(Actions to take):
**A.** Could you change "barrios" to "wards" in the Juana Díaz excerpt, giving again the part that opens with the words containing "Juana Díaz (/es/)" and closes with "tree Colubrina elliptica."?
**B.** What follows the last sentence of the Juana Díaz article? Continue it from there.

Top of Excerpt

City and municipality in Puerto Rico

Juana Díaz (/es/) is a town and municipality of Puerto Rico located on the southern coast of the island, south of Jayuya, Ciales, Orocovis and Villalba; east of Ponce; and west of Coamo and Santa Isabel and the Caribbean Sea to the south. Juana Díaz is spread over 13 barrios and Juana Diaz Pueblo (the downtown area and the administrative center of the city). It is part of the Ponce Metropolitan Statistical Area.

Juana Díaz is known as "La Ciudad del Maví" (Maví City). Mabi is a fermented Taíno beverage made out from the bark of the mavi tree Colubrina elliptica.

==History==
Juana Díaz was founded in 1798 and was known as Ciudad de Jacagua, in honor of the Taíno Cacique Jacaguax. The civil government of this territory was established on April 25, 1798.

Bottom of Excerpt
Top of Dataset records

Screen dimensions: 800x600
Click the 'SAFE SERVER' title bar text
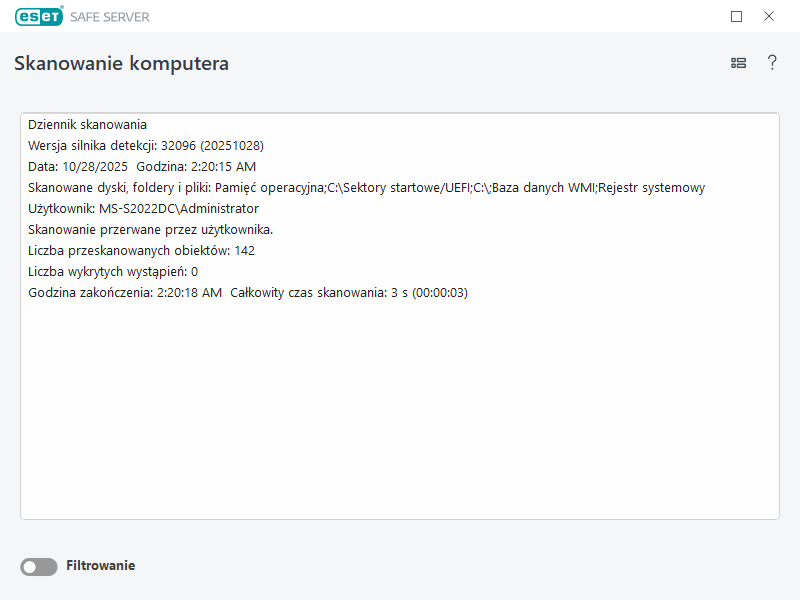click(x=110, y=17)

Bottom of Dataset records
Top of Dataset records

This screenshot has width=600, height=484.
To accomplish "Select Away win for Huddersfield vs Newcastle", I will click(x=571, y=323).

Bottom of Dataset records

(Your responses):
**A.**
Juana Díaz (/es/) is a town and municipality of Puerto Rico located on the southern coast of the island, south of Jayuya, Ciales, Orocovis and Villalba; east of Ponce; and west of Coamo and Santa Isabel and the Caribbean Sea to the south. Juana Díaz is spread over 13 wards and Juana Diaz Pueblo (the downtown area and the administrative center of the city). It is part of the Ponce Metropolitan Statistical Area.

Juana Díaz is known as "La Ciudad del Maví" (Maví City). Mabi is a fermented Taíno beverage made out from the bark of the mavi tree Colubrina elliptica.

**B.**
Puerto Rico was ceded by Spain in the aftermath of the Spanish–American War under the terms of the Treaty of Paris of 1898 and became a territory of the United States. In August of 1898, Stephen Crane, a war correspondent for Hearst's New York Journal, single-handedly took possession of the town before an American regiment arrived. In 1899, the United States Department of War conducted a census of Puerto Rico finding that the population of Juana Díaz was 27,896.

On September 20, 2017 Hurricane Maria struck the island of Puerto Rico. In Juana Díaz, 2,500 homes lost their roof.

==Geography==
Juana Díaz is located on the southern coast. Several rivers run through the Juana Díaz territory, among them, Río Inabón and the Río Jacaguas, from which Juana Díaz takes its nickname, "Ciudad del Jacaguas". The Guayabal dam between Juana Díaz and Villalba is located in this river. Among its main tributaries are Río Toa Vaca in Villalba, also dammed. Both Guayabal and Toa Vaca lakes are visible in the map. Lake Toa Vaca is also the main source of drinking water for Juana Díaz, Ponce and other towns. The highest point in the municipality is located close to the top of Cerro Maravilla.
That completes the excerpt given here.